What to work on: The text of every record, exactly as given and with no pictures, should be your output.

Supplied information:
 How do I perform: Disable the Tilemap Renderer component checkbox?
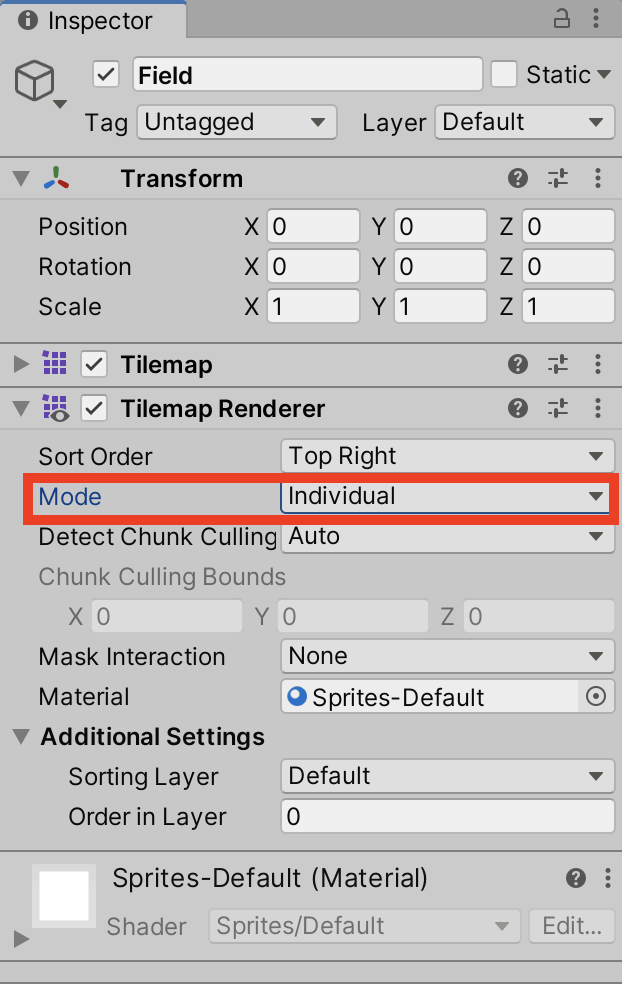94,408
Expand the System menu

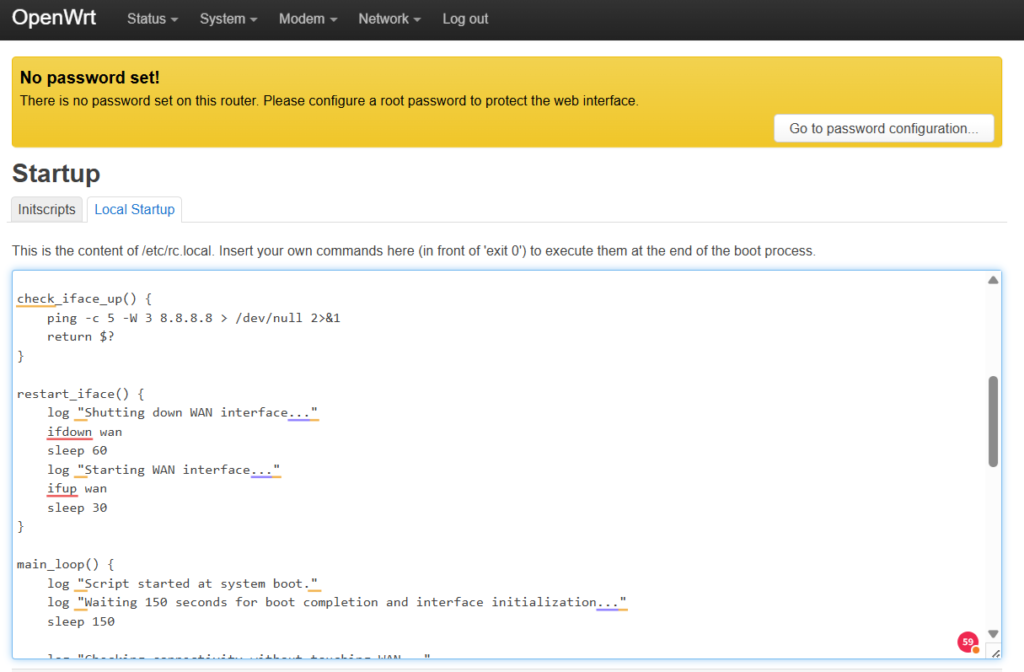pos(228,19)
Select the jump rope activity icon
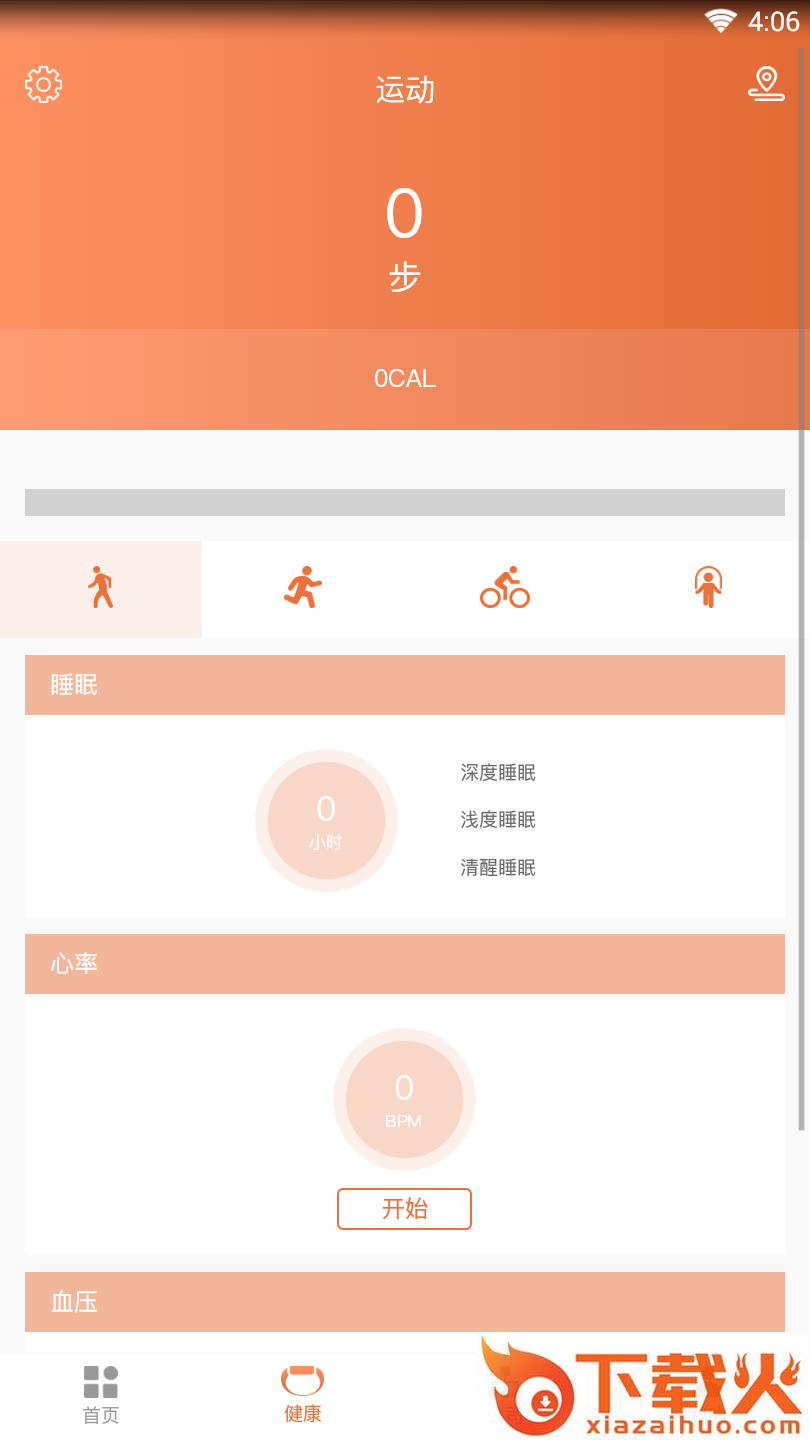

Response area:
 How do I perform: Disable the Tilemap Renderer component checkbox?
94,408
Expand the System menu

pos(228,19)
Select the jump rope activity icon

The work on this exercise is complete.